International, best-selling author Jill Santopolo has a lovely quote that I turn to every once in a while (it’s in your bulletins)—she writes this: “The thing about roads is sometimes you happen upon them again. Sometimes you get another chance to travel down the same path.” We are all traveling down this road of life—and some of us know different paths—some of us might know a shortcut—some of us venture off the path and go and wander over there for a while. I’ve done my fair share of wandering. But in the end, we are all co-travelers on this journey. Abraham thought his journey was going to be one thing, but it ended up being another—and he did ultimately keep his covenant with God and God did indeed bless him.
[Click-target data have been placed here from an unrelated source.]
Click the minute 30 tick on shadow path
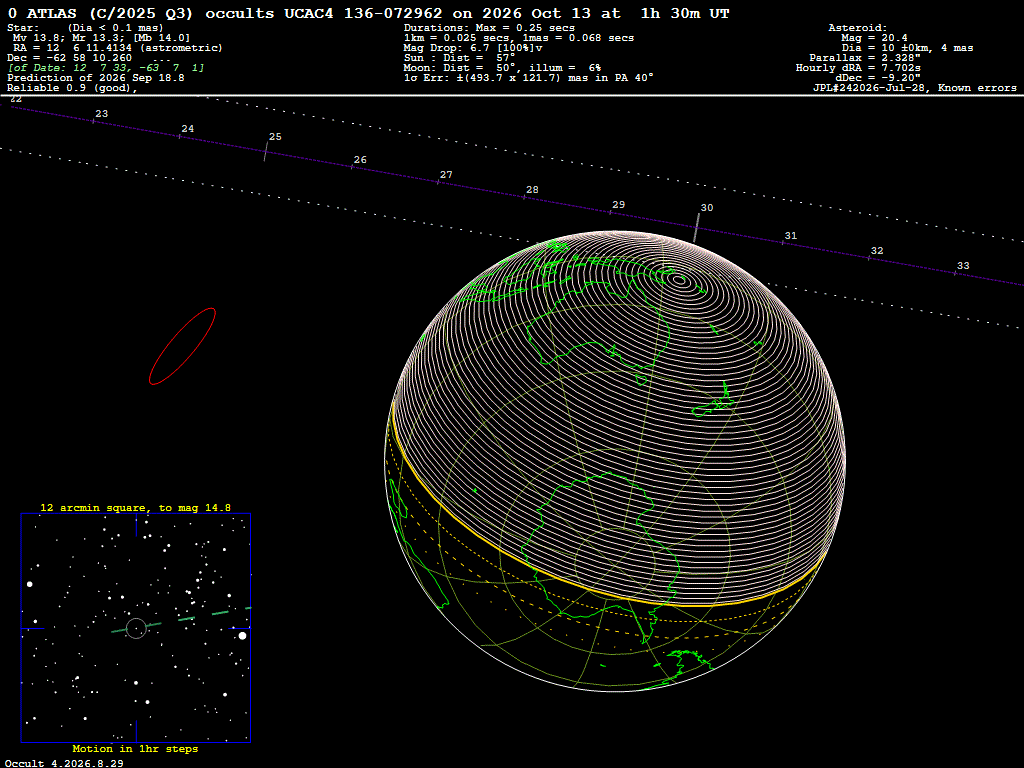(696, 228)
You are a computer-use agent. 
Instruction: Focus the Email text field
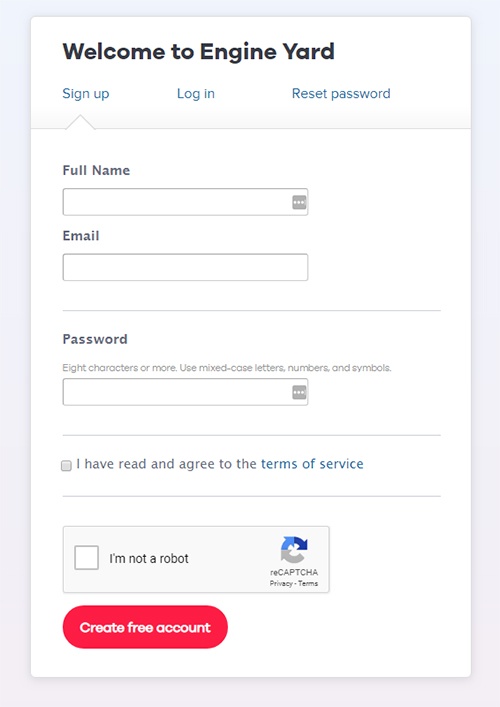(185, 267)
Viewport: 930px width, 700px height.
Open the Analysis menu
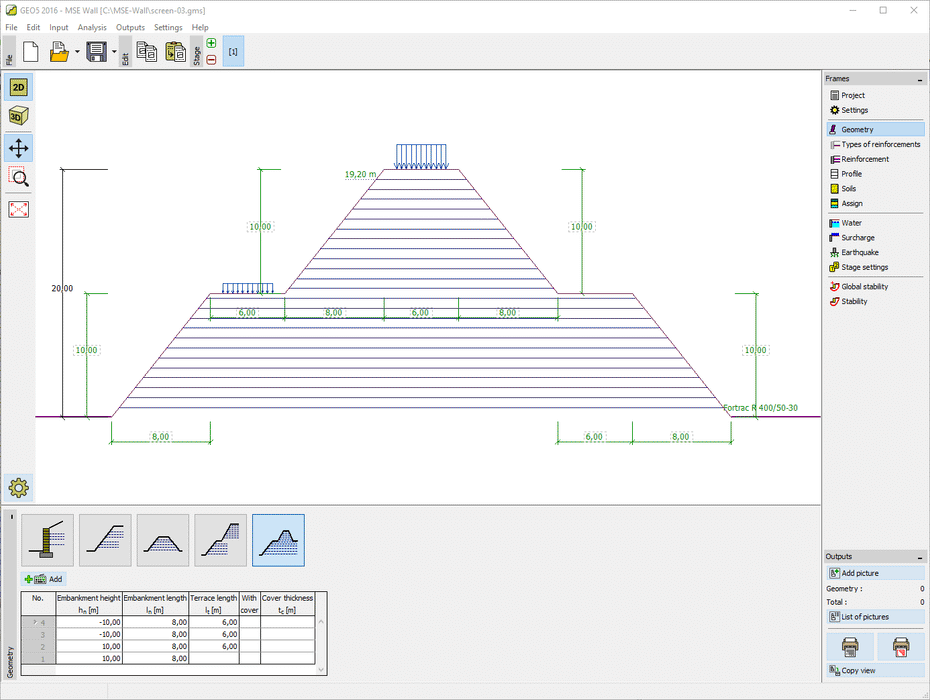(92, 27)
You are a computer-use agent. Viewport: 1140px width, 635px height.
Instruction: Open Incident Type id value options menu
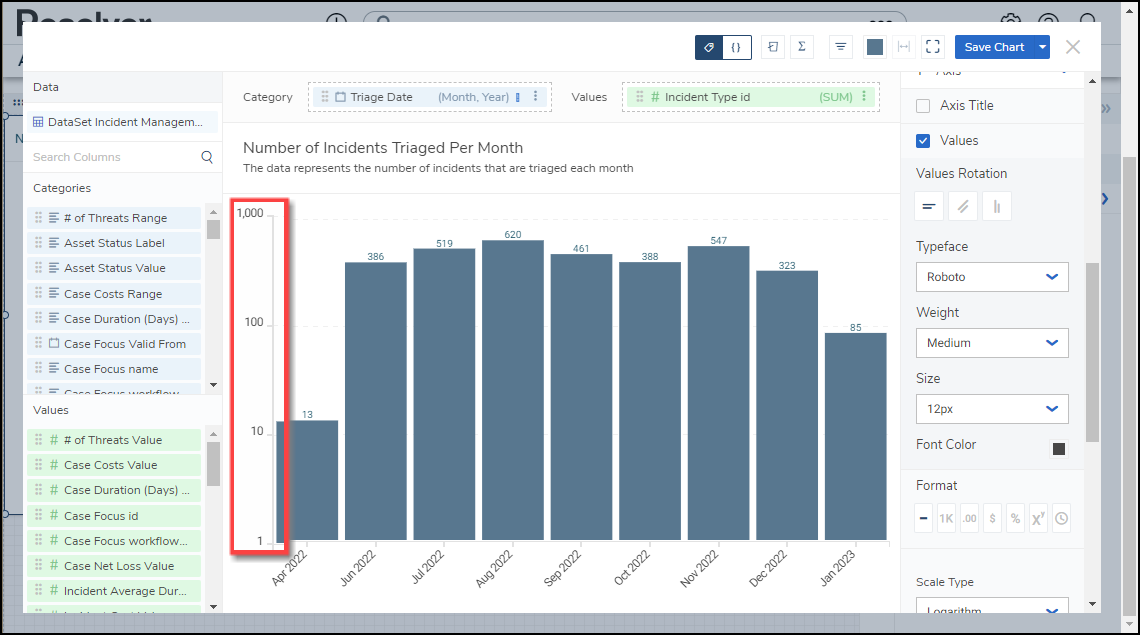865,97
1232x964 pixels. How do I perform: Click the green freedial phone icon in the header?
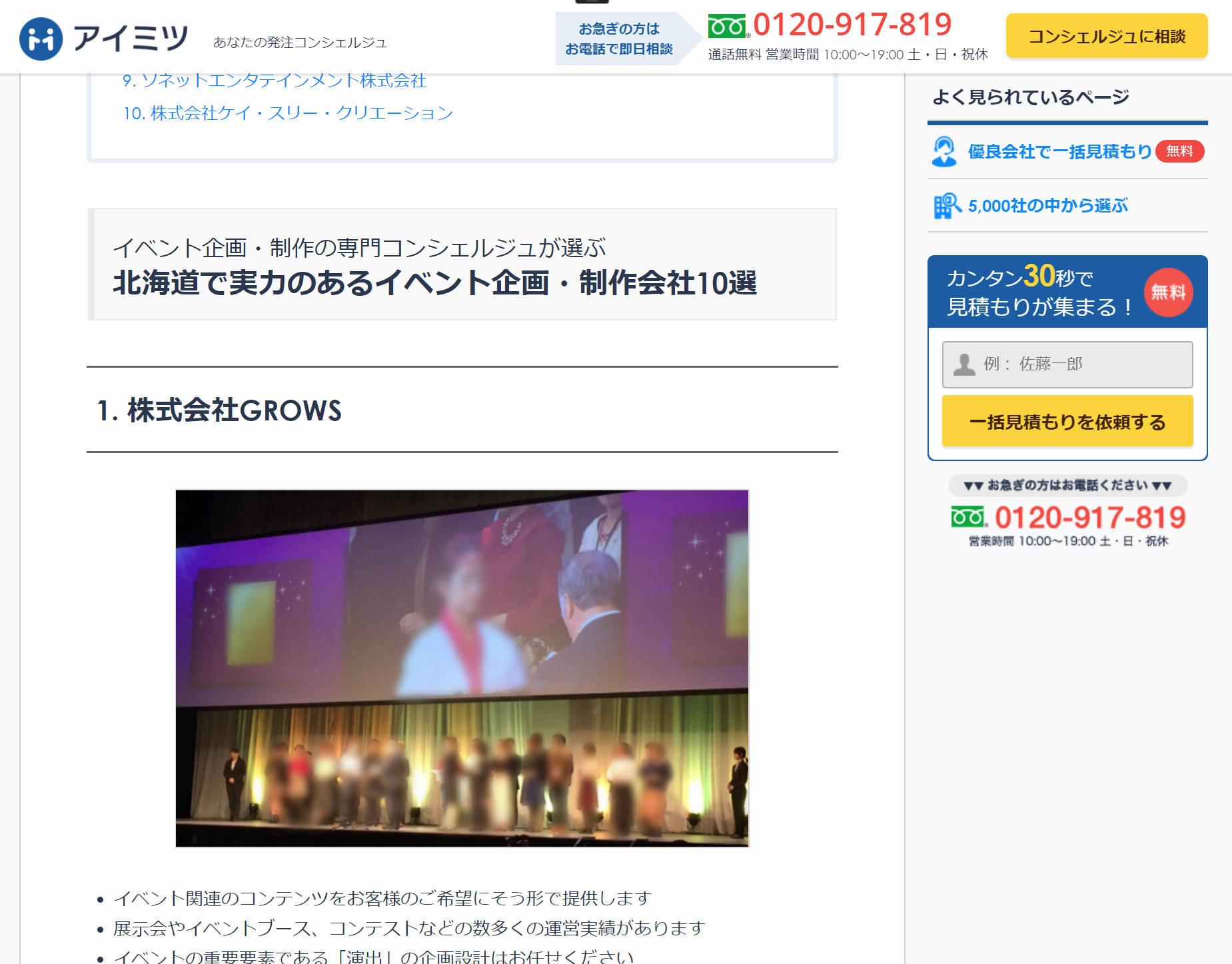pos(727,27)
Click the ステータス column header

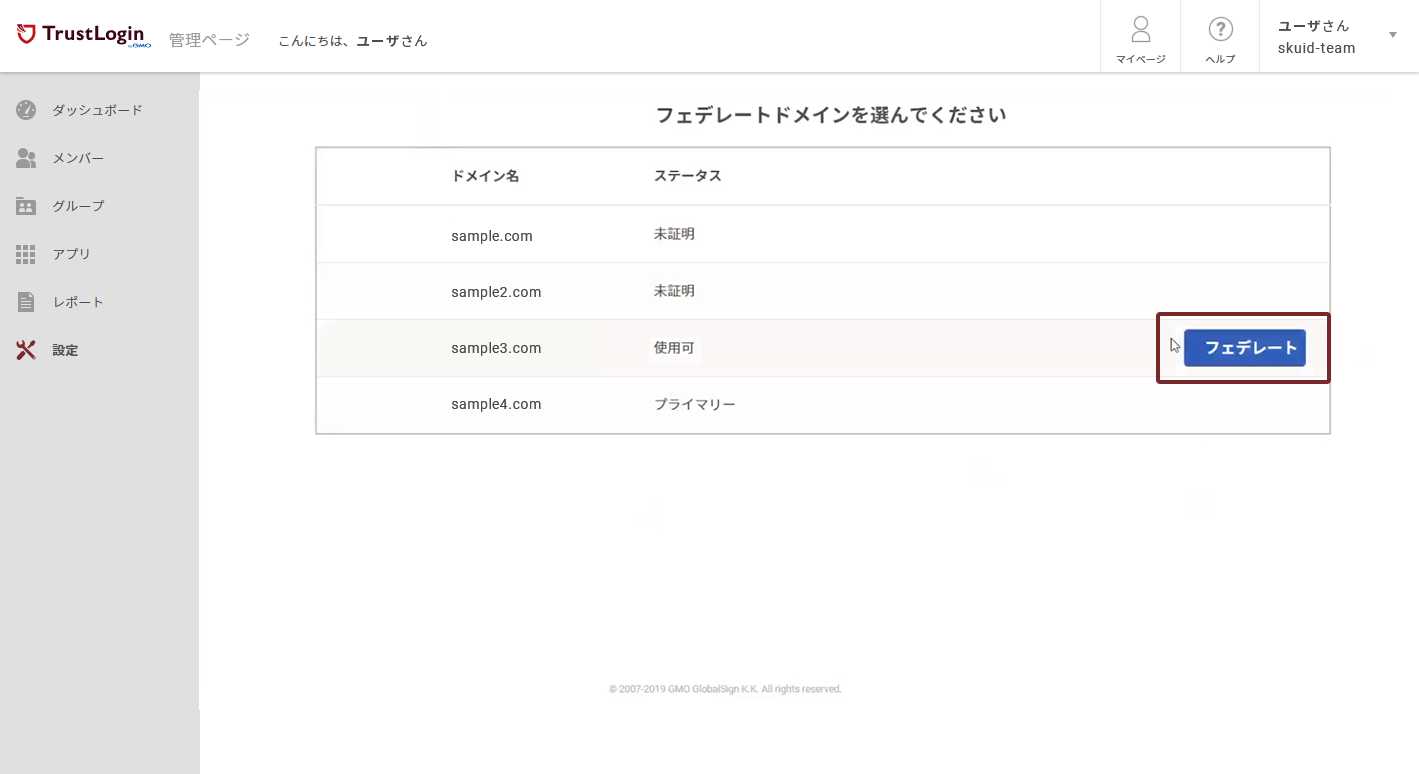pos(687,176)
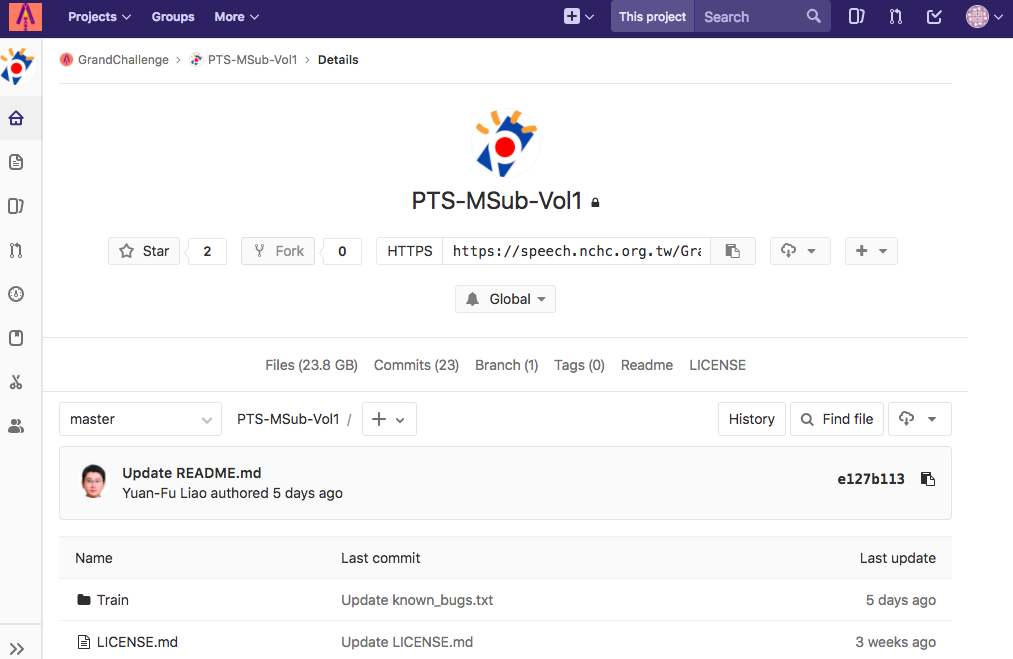Open the Repository files sidebar icon

point(16,162)
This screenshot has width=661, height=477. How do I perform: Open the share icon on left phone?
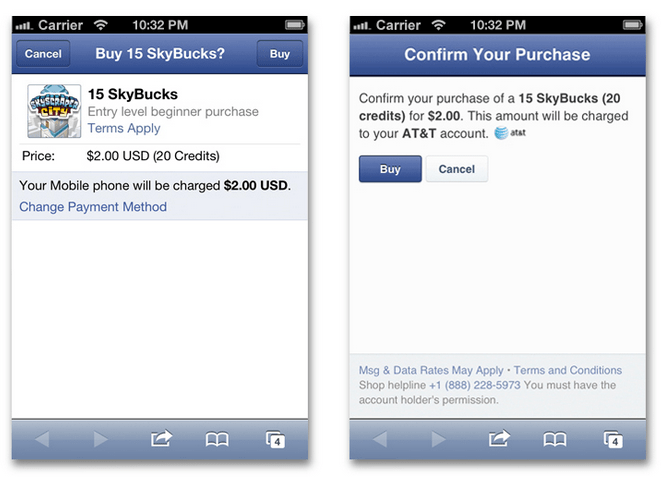coord(161,439)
The story of Abraham reminds us that sometimes life is messy, we’re going to make mistakes, and the path is rocky, but if we have faith we will ultimately be blessed. And if we are lucky enough to find some co-travelers on our faith journey—you know, the ones who stay behind with the donkey—the ones to whom we said “hey, we’re going up to the mountain and I know it looks bleak right now—but have faith—we will return” well, if you can find co-travelers like that—like this group here–then nothing can be much better than that, can it? Especially if our deeply held beliefs and moral systems are compatible.
I’m grateful for this community of faith-journeyers and donkey watchers, people who aren’t afraid to head up the mountain, not certain in what we’ll find, not always knowing what God might ask of us, but trusting that it will all work out in the end. It may not end how we expected or even wanted, but I have faith that it will work out—sometimes that all we can ask for. AMEN
Please stand as you are able and sing our closing benediction.